Defendant was not deprived of his right to present witnesses in his defense. While a court implicates a defendant's 6th Amendment rights when it prospectively precludes a defense witness from testifying, a defendant's right to present evidence is not absolute, but is subject to rules of evidence and procedure (see Taylor v. Illinois, 484 U.S. 400, 410–411 [1988]; People v. Kelly, 288 A.D.2d 695, 697 [2001], lv denied 97 N.Y.2d 756 [2002] ). “The accused does not have an unfettered right to offer testimony that is incompetent, privileged, or otherwise inadmissible under standard rules of evidence” (Taylor v. Illinois, 484 U.S. at 410; accord People v. Bradford, 300 A.D.2d 685, 686 [2002], lvs denied 99 N.Y.2d 612, 615 [2003] ).

Supreme Court did not abuse its discretion by precluding defendant from offering irrelevant testimony. Defendant intended to present a witness who would testify that defendant discussed with her, in approximately 2004, the concept of creating a camp for children and investigating sources of financing. The court properly determined that these later discussions were not relevant as proof of defendant's intent at the time that he received the $18,000 check in 2003. Defendant sought to introduce the testimony of Brian Sloat, a member of Masonic Lodge 177, that it was common practice in the area for Masons to not strictly adhere to Masonic rules, Masonic Lodge 177 had sufficient money and $18,000 would not put the lodge at financial risk, and there was animosity between defendant and his successor in the position of master who ultimately reported defendant to the police.
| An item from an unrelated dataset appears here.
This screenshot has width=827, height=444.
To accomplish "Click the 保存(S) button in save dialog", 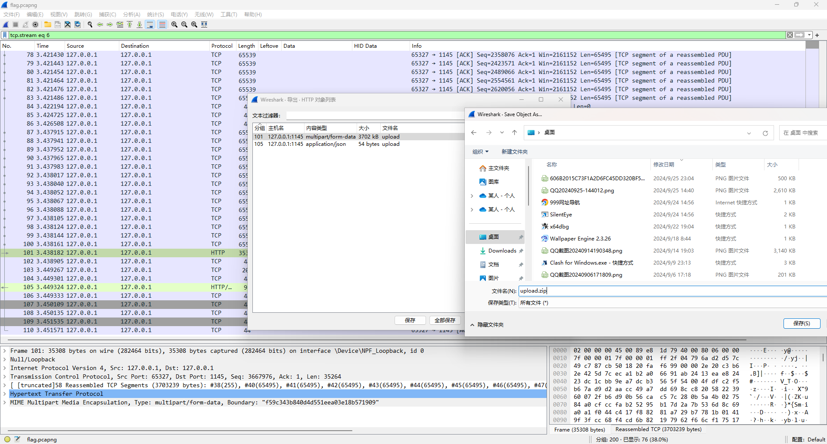I will point(801,324).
The court ruled that Sloat could not testify with respect to the level of adherence to Masonic rules because he did not become a member until a few years after the events in question and his testimony therefore lacked relevance. The court also precluded Sloat from testifying with respect to whether $18,000 was a significant sum of money in comparison to the lodge's finances, as this was irrelevant; theft of any amount of money is inappropriate. The court ruled that Sloat could testify about the animosity, but defendant declined to call Sloat for this limited purpose. Before the court issued any ruling regarding Cliff Olin, defendant withdrew his request to have that witness testify; hence, any argument regarding Olin is not properly before us. Given that Supreme Court's rulings were premised on the irrelevant nature of the proposed testimony, the court did not abuse its discretion in precluding that testimony (see Taylor v. Illinois, 484 U.S. at 410; People v. Bradford, 300 A.D.2d at 686).

ORDERED that the judgment is affirmed.


1.  This case was initiated in County Court, but was transferred to Supreme Court prior to trial.


LAHTINEN, J.P., STEIN and EGAN JR., JJ., concur.